The mechanisms by which elevated fluctuation of FPG contributes to cardiac remodeling and systolic dysfunction in patients with diabetes are yet to be elucidated. There are several potential explanations. Glycemic fluctuations have been shown to increases oxidative stress [45, 46] and inflammatory cytokines [25, 47], both of which were important pathogenic factors in the development of diabetic complications, including cardiomyopathy [48,49,50,51]. Blood glucose variability can induced oxidative stress by inhibiting AKT signalling path to aggravate cardiac tissue fibrosis [52], which contribute to the cardiac remodeling and dysfunction. Furthermore, individuals with a higher variability of FPG tend to have a higher prevalence of hypoglycemia and sympathetic dysfunction, and hypoglycemia is associated with the occurrence of atherosclerotic disease [53], which are associated with cardiac remodeling.

It is also important to evaluate the effects of different antidiabetic agents on glycemic variability to attenuate the adverse progression of cardiac structure and function. In a randomized clinical trial, a 16-week treatment of dipeptidyl peptidase 4 inhibitor, vildagliptin, but no pioglitazone, reduced glycemic variability in individuals with T2DM who was inadequately controlled with metformin monotherapy [54]. In addition, the sub-group analysis from the PROLOGUE study showed that adding dipeptidyl peptidase 4 inhibitor, sitagliptin, to conventional antidiabetic regimens for 2 years in T2DM patients attenuated the annual exacerbation in the cardiac dysfunction [55]. Further studies should be designed to investigate the impacts of different hypoglycemic therapies on glycemic variability and subclinical alteration of cardiac structure and function.

There are several limitations for our study. First, considering that FPG measurements were obtained from clinical follow-up, the frequency of the FPG measurements varied among patients. Although the effect of the frequency of FPG measurements on variability had been adjusted, the difference in intervals between FPG measurements has not been adequately addressed.
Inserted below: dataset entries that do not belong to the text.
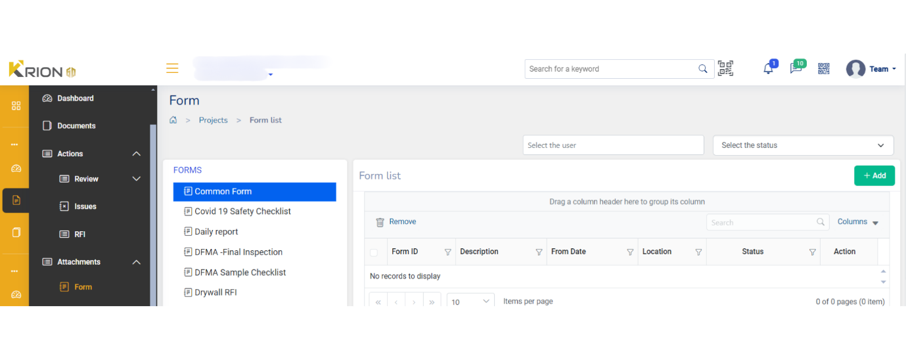906x360 pixels.
Task: Click the Location column filter icon
Action: pos(698,252)
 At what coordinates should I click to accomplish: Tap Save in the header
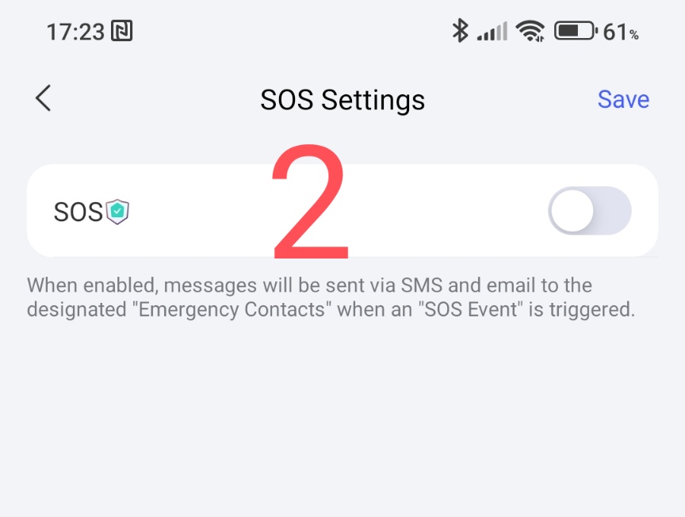click(623, 99)
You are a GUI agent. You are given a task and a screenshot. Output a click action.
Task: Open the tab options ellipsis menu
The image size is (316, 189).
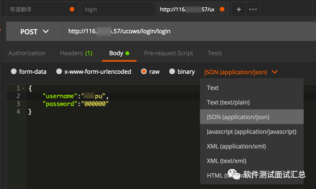pos(253,9)
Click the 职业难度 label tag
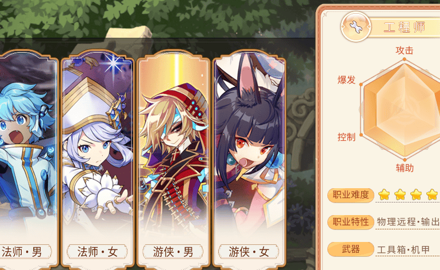Screen dimensions: 440x270 pos(351,194)
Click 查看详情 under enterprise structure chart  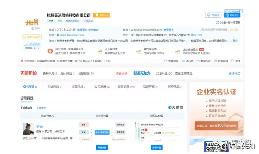[102, 148]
Second, we did not assess the relation of diabetic complications with altered LV structure and function. Finally, the observation cohort study can only show the association but not the casualty.

Conclusion

In summary, our study demonstrated that visit-to-visit variability of FPG in patients with T2DM was independently associated with the preclinical annualized change of left cardiac structure and systolic function. Nevertheless, more studies are needed to confirm the causal relationship between FPG variability and cardiac structure and function in the diabetic population.